Cleaning products maker McBride has announced that it plans to raise prices for the second time in two months, as it deals with a double whammy of global supply chain pressures and a shortage of lorry drivers in the UK.
British companies have been grappling with staff shortages and higher costs as disruptions linked to Brexit and the coronavirus pandemic have severely curtailed supply chains.
In a statement to accompany its AGM, McBride, which produces both branded and private label products, warned raw material and packaging costs have risen faster and to a higher level than previously expected as global supply chains tighten further.
A shortage of haulage capacity and higher fuel expenses have inflated distribution costs and show no sign of abating in the near term, McBride added.
'Substantial Price Increases'
McBride, which has already forecast a 65% drop in full-year profit, said it has 'begun to seek a second round of substantial price increases from all its customers across all divisions, which, dependent upon specific mix, could result in a minimum of mid to high teen percentage increases'.

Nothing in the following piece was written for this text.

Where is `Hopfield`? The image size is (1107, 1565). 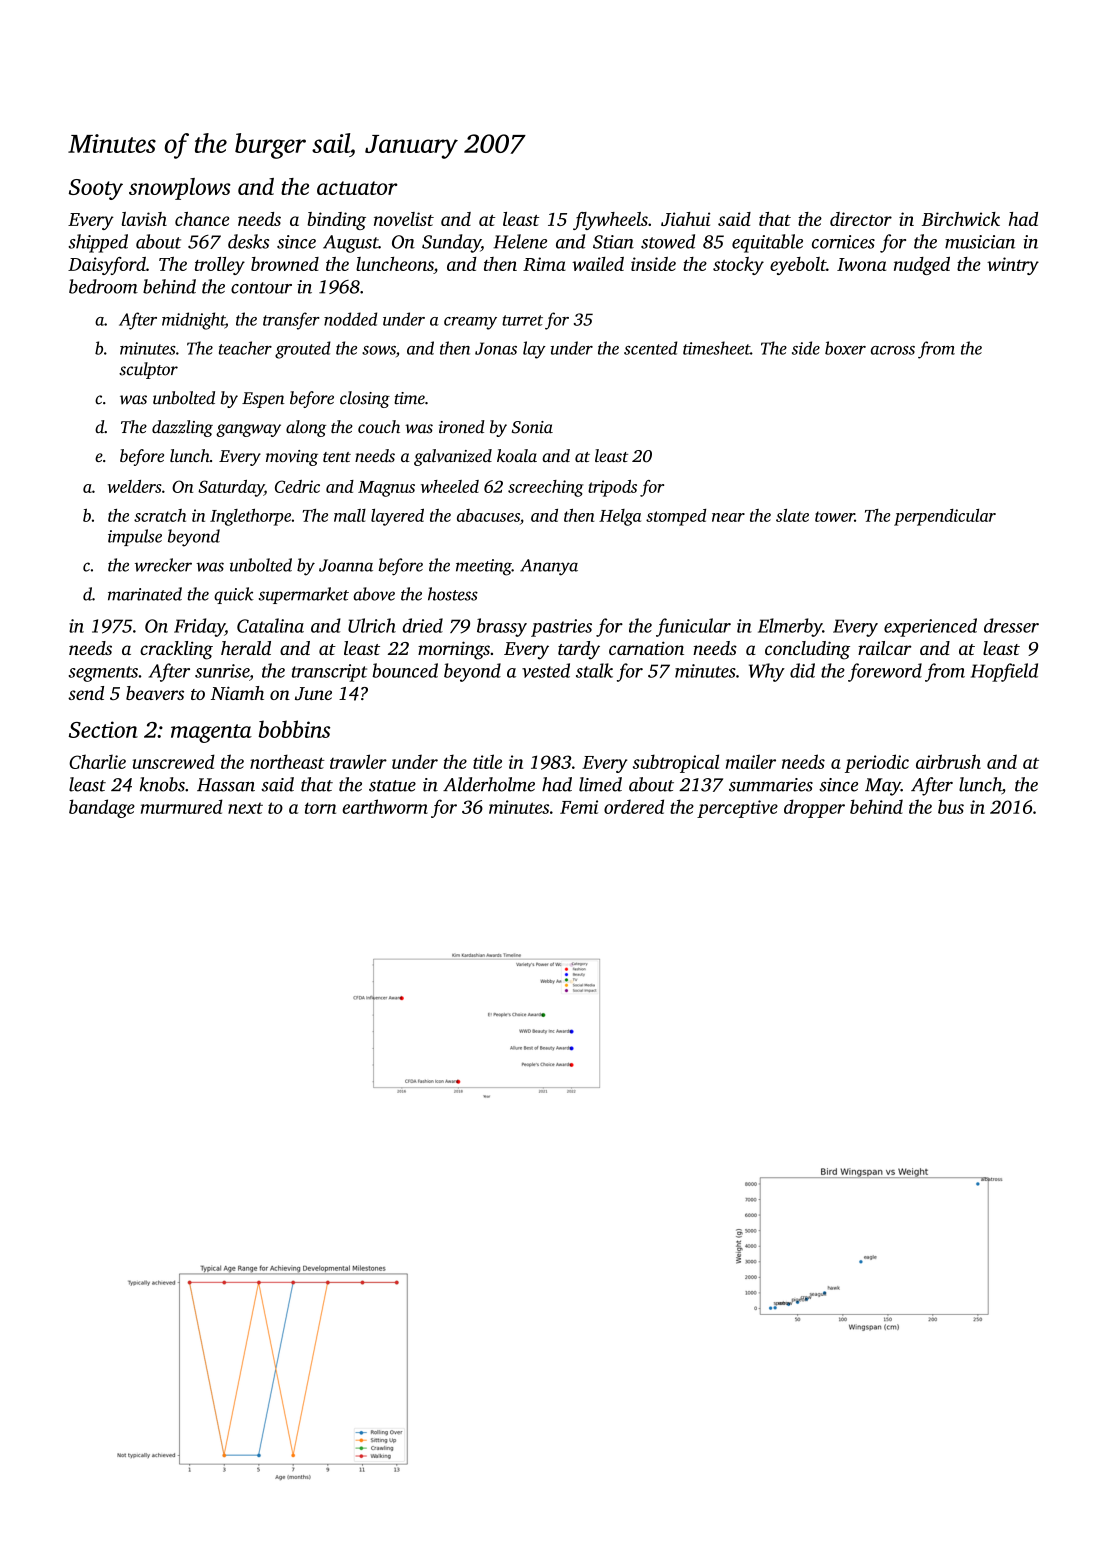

The group added that its manufacturing and logistics activities have 'operated well' in the year to date, and have shown 'strong resilience' despite the ongoing supply chain disruption.
It said that coronavirus restrictions at its Asia operations have now been lifted, while its new facility in Malaysia is 'ramping up production'.
Financial Year Expectations
On the coming financial year, McBride added that it expects earnings to be weighted to the second half of the year.
'Given the unpredictability of current global supply chain and ongoing uncertainty over input costs, the Board is unable to update the full year outlook it provided in its preliminary results on 9 September 2021,' it said.